Attorneys’ fees and costs of suit: An attorneys’ fee award will be based on the amount of time your attorneys spent on the case. Similarly, an award of costs of suit is based on the actual amount of money you or your attorneys spent to litigate the case.

Understanding these types of damages can help you evaluate what your attorney tells you about the value of your case.

What is My Employment Discrimination Case Worth?

An attorney will look at many factors in recommending that you accept or reject a settlement offer, including:

  • The strength of your proof and the risk you will lose at liability;
  • The extent of damages you suffered;
  • Whether your employer’s conduct was egregious and likely to make a jury angry;
  • Whether your employer has a track record of violating employee’s rights;
  • Whether your case is in court or in private arbitration;
  • Whether your employer has the money to pay a judgment;
  • Whether your employer has insurance policies that cover the claims, and how much those policies are worth; and
  • Your concerns about the litigation process and your willingness to wait for the time-consuming process of litigation to conclude.

This is not a calculus you can perform in a spreadsheet, and it takes years of practice for an employment lawyer to have a good sense of case value at an early stage. However, an experienced employment lawyer will be able to weigh these factors and explain exactly why they think a particular outcome is reasonable for your case.


Basically, your chances of winning a discrimination lawsuit depend on the quality of your evidence. To receive most types of damages available in an EEOC charge or lawsuit, you have to prove that your claim is more likely true than not true. This is called a “preponderance of the evidence” standard. As the plaintiff, it is your job to meet this threshold.

A good way to prove that your position is the right one is by presenting multiple types of evidence that reinforce your claim. The three types of evidence that the EEOC evaluates when handling a claim are direct evidence, comparative evidence, and statistical evidence. 

The types of proof the EEOC uses can come in the following forms: 

  • Correspondence,
  • Personnel records,
  • Healthcare records,
  • Pictures,
  • Witness testimony (from you and others), 
  • Employer guides and policies,
  • Employment agreements, 
  • Complaint history against your employer, 
  • Recordings (if legally obtained according to state law), 
  • Wage records, 
  • Disciplinary records,
  • Education records, and
  • Commendations.

Sometimes statistical and comparative evidence in the form of complaint histories or an employer’s hiring, disciplinary, and firing decisions against multiple employees is hard to come by without attorney help. Under California law, you have the right to inspect your own personnel files and employment records. But if you need to see others’ personnel records to prove that your employer does not treat similarly situated employees equally, you might need to utilize well-crafted interrogatories, subpoenas, and other legal tools to obtain the information. 

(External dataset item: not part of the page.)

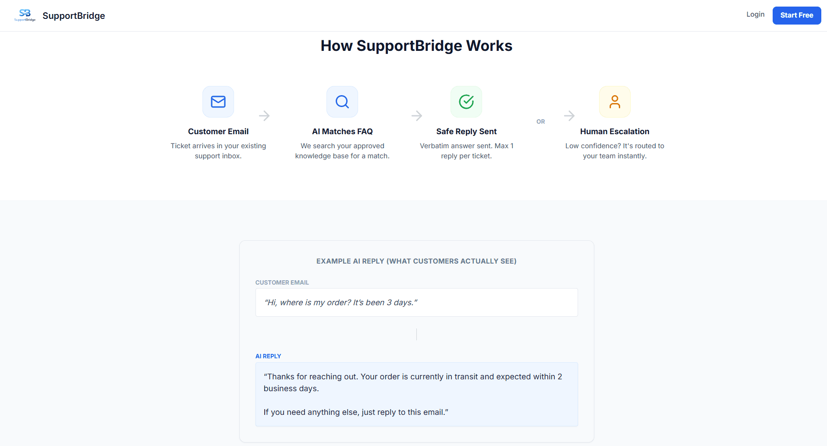Click the Example AI Reply card title

coord(416,261)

Unsurprisingly, dealing with a discriminatory employer is not easy. The discrimination itself is disheartening, as no employee should fear losing their livelihood because of their protected characteristics. And filing and maintaining a discrimination complaint can be a challenging process because of the costs, hard work, risks, and uncertainty involved. 


Filing a discrimination complaint with the EEOC is free. But many complaints are difficult to maintain without the help of an experienced attorney. Often, attorney assistance can cost thousands of dollars in a flat fee agreement or hundreds of dollars per hour. If your case takes a long time to resolve, you might owe thousands to your attorney, even if you don’t win. However, a discrimination case might be the best way to clear your name and move ahead in your profession. And if your claim is successful, you might have the option of recouping the money you spent on legal counsel. 

You can mitigate this risk by finding an attorney who will take your case on a contingency basis. At King & Siegel, all of our employment case representations are on contingency, meaning you don’t pay anything unless you win.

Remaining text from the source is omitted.